> Requirement: Please restate, word for word, each line from the one containing "Click the numbered" through the end of the entries below.

> Stored records:
[Start of section]

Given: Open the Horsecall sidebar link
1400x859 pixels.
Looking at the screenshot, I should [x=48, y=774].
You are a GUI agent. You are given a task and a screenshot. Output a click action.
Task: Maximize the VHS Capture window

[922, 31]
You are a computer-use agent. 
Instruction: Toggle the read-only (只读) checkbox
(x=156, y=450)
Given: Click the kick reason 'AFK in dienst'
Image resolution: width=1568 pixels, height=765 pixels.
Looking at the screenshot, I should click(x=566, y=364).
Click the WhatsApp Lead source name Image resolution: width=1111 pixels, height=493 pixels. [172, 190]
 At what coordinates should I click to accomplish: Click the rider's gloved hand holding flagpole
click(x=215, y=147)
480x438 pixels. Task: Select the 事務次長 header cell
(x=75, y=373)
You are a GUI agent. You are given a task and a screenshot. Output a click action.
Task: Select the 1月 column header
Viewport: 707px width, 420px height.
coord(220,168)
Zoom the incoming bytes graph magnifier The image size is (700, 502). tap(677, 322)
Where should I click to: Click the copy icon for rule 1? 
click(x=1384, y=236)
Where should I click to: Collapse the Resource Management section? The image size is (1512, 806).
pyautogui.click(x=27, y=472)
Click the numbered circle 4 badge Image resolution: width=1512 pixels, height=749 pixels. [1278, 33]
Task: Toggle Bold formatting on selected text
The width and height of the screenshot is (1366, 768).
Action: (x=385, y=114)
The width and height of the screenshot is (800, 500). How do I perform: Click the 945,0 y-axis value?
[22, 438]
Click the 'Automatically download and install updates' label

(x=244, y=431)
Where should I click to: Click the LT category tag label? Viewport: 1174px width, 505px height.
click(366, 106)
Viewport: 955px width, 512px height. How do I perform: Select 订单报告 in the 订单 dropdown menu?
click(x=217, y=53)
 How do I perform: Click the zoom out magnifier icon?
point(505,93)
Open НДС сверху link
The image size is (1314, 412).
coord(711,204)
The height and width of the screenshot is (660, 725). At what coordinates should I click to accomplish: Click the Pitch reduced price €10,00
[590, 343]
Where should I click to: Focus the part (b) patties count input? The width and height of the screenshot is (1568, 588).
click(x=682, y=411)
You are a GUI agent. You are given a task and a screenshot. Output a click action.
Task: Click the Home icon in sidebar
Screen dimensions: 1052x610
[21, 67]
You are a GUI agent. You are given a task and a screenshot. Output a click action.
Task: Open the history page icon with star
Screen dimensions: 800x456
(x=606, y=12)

[End of section]

> Solution for this exercise:
Click the numbered circle 4 badge Image resolution: width=1512 pixels, height=749 pixels. [1278, 33]
Task: Toggle Bold formatting on selected text
The width and height of the screenshot is (1366, 768).
Action: (x=385, y=114)
The width and height of the screenshot is (800, 500). How do I perform: Click the 945,0 y-axis value?
[22, 438]
Click the 'Automatically download and install updates' label

(x=244, y=431)
Where should I click to: Click the LT category tag label? Viewport: 1174px width, 505px height.
click(366, 106)
Viewport: 955px width, 512px height. How do I perform: Select 订单报告 in the 订单 dropdown menu?
click(x=217, y=53)
 How do I perform: Click the zoom out magnifier icon?
point(505,93)
Open НДС сверху link
The image size is (1314, 412).
coord(711,204)
The height and width of the screenshot is (660, 725). At what coordinates should I click to accomplish: Click the Pitch reduced price €10,00
[590, 343]
Where should I click to: Focus the part (b) patties count input? The width and height of the screenshot is (1568, 588).
click(x=682, y=411)
You are a GUI agent. You are given a task and a screenshot. Output a click action.
Task: Click the Home icon in sidebar
Screen dimensions: 1052x610
[21, 67]
You are a GUI agent. You are given a task and a screenshot. Output a click action.
Task: Open the history page icon with star
Screen dimensions: 800x456
(x=606, y=12)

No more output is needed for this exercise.